Illusionary space and spatiality
By her arrangement of duplicates, Martina Wolf creates settings, which place the observer in a fictional context of perception. In other words: She creates pictorial and spatial illusions, which we are willing to believe and which we might even consider to be reality. In a way, this is the tactical trick behind the trompe-l’œil of her works. She only goes as far as is needed to portray to the observer that the pictorial illusion is reality and, in the next step, to show that the illusion really is an illusion. This is why some of some of her works appear like stage designs. In 2014, the work Wand / Türen from Moscow was exhibited in the Oberfinanzdirektion /Regional Finance Office Frankfurt am Main in such a way that, on entering the room, the free-standing wooden structure was clearly re­cognisable, like a stage design in theatre or set design in film. This did not alter the fact, that the actual two-dimensional image – when viewed from the front – created a tremendous spatial presence, enhanced by the fact that the work was not attached to a wall. The wooden structure enabled the work to be freestanding in the room. The real shadow cast by the picture intensified the impression of a spatial object. In the conference room, it seemed as if a shabby electrical substation had suddenly appeared, or if repair work had not been finished and the wallpaper had not been rehung …
The observer starts to combine the pictorial illusion and reality to construct a new synthetic reality. The shabby and unfinished work needs to be integrated in its place, to put the work into context. And so it seemed appropriate, that in an ancillary room of the exhibition, a door remained ajar and in the flickering fluorescent light from the defective bulb, another worn wall was faintly visible.
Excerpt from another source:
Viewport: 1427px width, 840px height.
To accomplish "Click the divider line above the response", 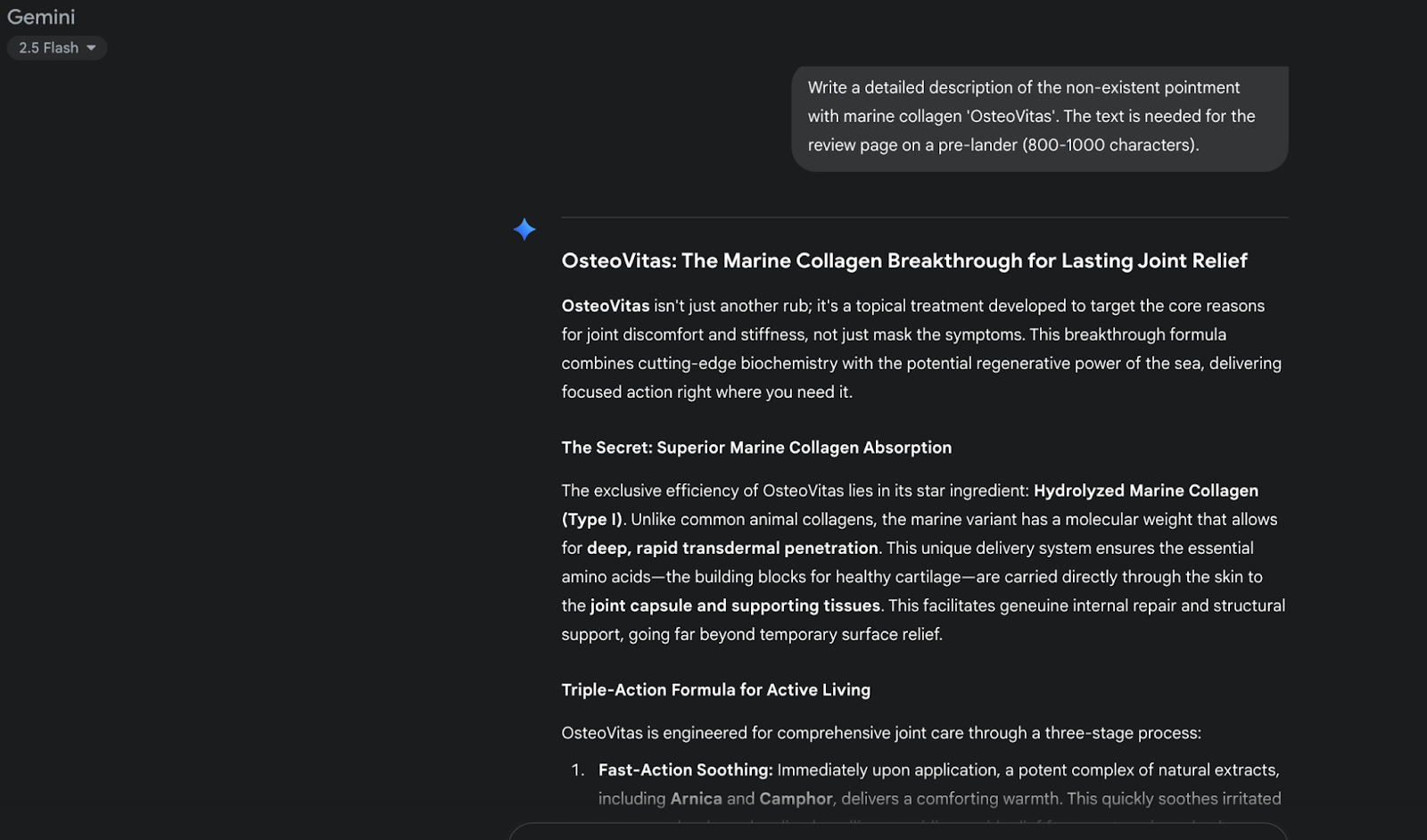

That is what ancillary rooms look like, the door could have been closed, though.
Incidentally, the observer becomes a prying voyeur. It is remarkable indeed, how skilfully Martina Wolf arranges her works within the exhibition site – in this case not an art gallery, but a modern office building.
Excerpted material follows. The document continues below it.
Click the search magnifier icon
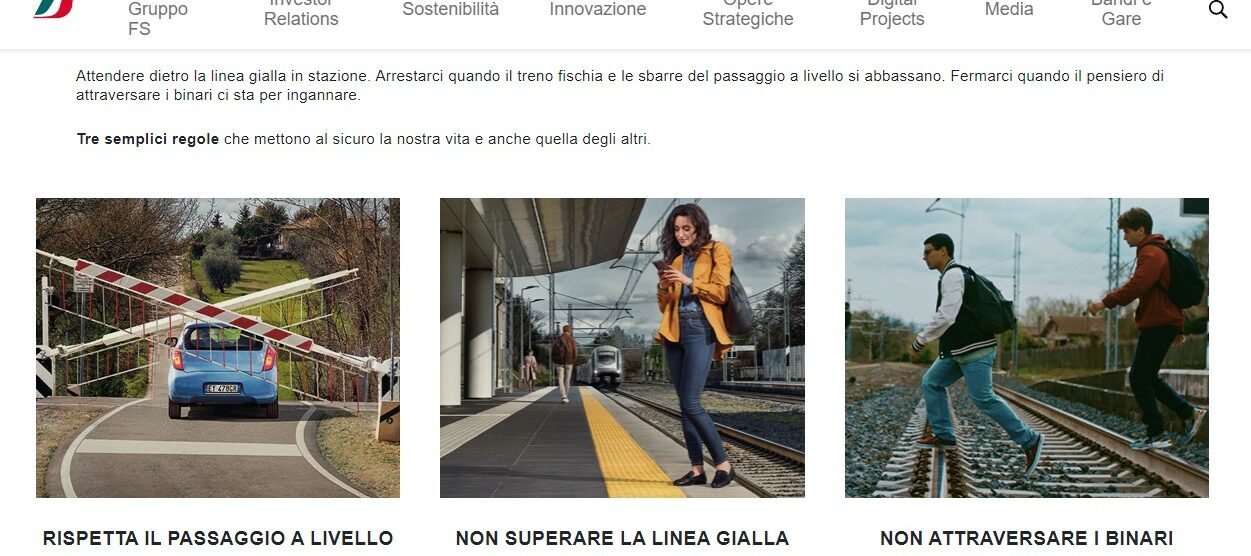1251x556 pixels. click(1217, 10)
Of course, ancillary rooms in office buildings don’t usually look like this. The wall with the flickering fluorescent light is in fact Martina Wolf’s video projection Wand / Neon Licht (Page 127), the room is a respectable storage and equipment room with correctly functioning lighting. But under the power of illusion, this reality is supressed.

Layer – The linking of the levels
Wand / Neon Licht serves as an example of yet another motif in Martina Wolf’s works. Her new media art is created gradually in layers, a feature of the software she uses for image generation. In Wand / Türen and Fenster, this can be imagined as a lateral movement. Single shots are placed next to single shots, revised and adjusted, until all the images are smoothly blended, creating the large overall image. It also depicts the course of time, which is unnoticed in the overall picture.
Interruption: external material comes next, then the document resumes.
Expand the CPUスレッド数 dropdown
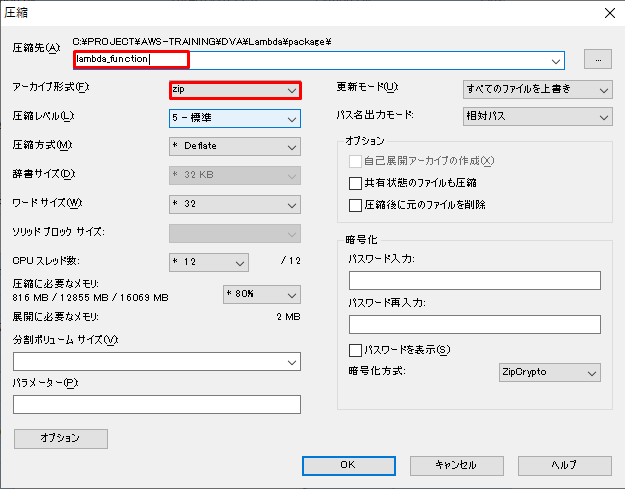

On the other hand, the image in Wand / Türen, the overpainting of graffiti by unknown creators, has also been produced in several layers, successively changing between painting, graffiti and overpainting. What is visible over this course of time, is the condition of the object, which Martina Wolf made the subject of the work. The subject can be perceived as a still image, a point on a timeline, repeating the process with new graffiti and new overpaintings.
For a new media artist, the idea of switching from the frozen time of the still images to an actual time-lapse video work, is both tempting and obvious.
Martina Wolf does not opt to simply switch to video, replacing the static single photographs with a series of still images in film. In her work, there are indeed videos, but also a hybrid of single images and video techniques. The work Wand /Neon Licht is one such example. It is a digital montage from the image of the wall and a video of the fluorescent light permanently flickering on and off. The final work is created from layers of the subject of the picture and the subject of the v­ideo, horizontally overlapping each other. Here, it is still bound in form, as in the end is it a projection, which is visible.
In fact, Martina Wolf’s additive procedure allows for the picture to be changed and adjusted ad hoc, and not only in a digital way. The work Wand / Folie produced in 2013 with motifs from Offenbach goes even further in this direction. As described, several layers of the subject of a video, i. e. plastic packaging film in front of a wall slightly moved by the wind, are digitally merged with single pictures of the “decorative circles”. Meanwhile, another layer is a wall element photographed in 2013 in Olevano Romano, attached to the projection wall as a printout on foil.
Without the projection, the printout as such, is on its own a small work of art on the wall. Visually, it merges with the projection to form an illusionary space. At the same time, the printout is a real object (albeit a piece of foil), whereas the projection is only light. The printout shows a bricked-up hole in a wall, an illusion of depth of space.
Contrary to this, in the foreground of the light projection, the plastic packaging film can be seen lying in front of the wall.
Martina Wolf interweaves object space and illusionary space. Perhaps the link between illusion and real spaces can also be understood as a form of overpainting using digital means. Then Wand / Türen from Moscow would be a paradigm. Just as the gestural informalism in the overpainting of graffiti has changed the pure objectness of the electrical substation layer by layer, Martina Wolf’s layers of pictures and projections transform real spaces into fictional spaces.